Oh man, way to smother your individuality! Beards are fantastic. It's a shame yours has to go.
I care.
I CARE!!!
Being clean-shaven is rife with possibility, however; this ay when you grow it out you can potentially look haggard and "intense".
What about a handlebar moustache?? Will they allow that? Or the Tony Almeida soul patch?
WHO ARE YOU WORKING FOR???
And here I thought you needed it in SEPTEMBER! Tell you what, I'll let mine grow out so you can live vicariously through my growth.

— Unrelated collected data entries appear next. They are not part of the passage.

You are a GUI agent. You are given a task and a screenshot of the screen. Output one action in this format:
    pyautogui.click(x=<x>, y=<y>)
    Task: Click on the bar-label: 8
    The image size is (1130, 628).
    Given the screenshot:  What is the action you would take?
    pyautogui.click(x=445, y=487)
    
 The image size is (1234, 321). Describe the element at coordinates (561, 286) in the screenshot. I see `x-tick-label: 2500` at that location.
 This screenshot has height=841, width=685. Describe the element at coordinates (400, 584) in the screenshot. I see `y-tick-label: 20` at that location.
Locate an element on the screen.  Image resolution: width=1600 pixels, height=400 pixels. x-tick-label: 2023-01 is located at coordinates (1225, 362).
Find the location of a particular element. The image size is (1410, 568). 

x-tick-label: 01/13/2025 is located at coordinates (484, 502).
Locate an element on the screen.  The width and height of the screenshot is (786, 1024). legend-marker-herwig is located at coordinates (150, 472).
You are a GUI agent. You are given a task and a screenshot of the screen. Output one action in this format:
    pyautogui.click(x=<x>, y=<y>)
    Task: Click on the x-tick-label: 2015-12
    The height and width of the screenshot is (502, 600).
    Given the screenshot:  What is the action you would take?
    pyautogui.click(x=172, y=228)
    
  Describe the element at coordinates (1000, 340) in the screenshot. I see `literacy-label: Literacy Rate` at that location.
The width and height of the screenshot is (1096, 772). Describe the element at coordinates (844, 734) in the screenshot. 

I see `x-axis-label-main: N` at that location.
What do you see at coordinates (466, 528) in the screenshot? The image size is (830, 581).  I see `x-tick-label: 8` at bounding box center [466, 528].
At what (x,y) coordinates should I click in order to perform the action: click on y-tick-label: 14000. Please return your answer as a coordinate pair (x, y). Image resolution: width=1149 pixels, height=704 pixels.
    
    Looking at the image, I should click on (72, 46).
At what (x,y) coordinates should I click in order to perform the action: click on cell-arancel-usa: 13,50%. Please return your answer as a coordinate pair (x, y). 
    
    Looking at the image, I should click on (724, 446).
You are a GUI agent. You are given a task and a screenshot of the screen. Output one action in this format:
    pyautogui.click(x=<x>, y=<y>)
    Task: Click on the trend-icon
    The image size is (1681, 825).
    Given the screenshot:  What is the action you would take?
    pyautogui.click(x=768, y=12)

And how cool would it be to see a real Jack Bauer blog, as opposed to Justice just faking it?
Well, at least you're allowed to be a shaggy-haired (if clean shaven) lego man. I understand your issue, though. I got my nose pierced immediately after leaving the job that wouldn't let me, mostly just because I could.
Your little lego guy is hilarious. Awesome.
I agree with Jack. If and when you grow it out again, HANDLEBARS!
Be just like Scott! And Triple H!
Stop encouraging Scott to look like Triple H!!
Augh!
That lego guy update is great! If peach likes you cleanshaven, think of all the positive attention you'll receive!!
Weird. I was just commenting on another blog about how bad things come in threes.
Why would you shave for an Elvis impersonation? Young Elvis?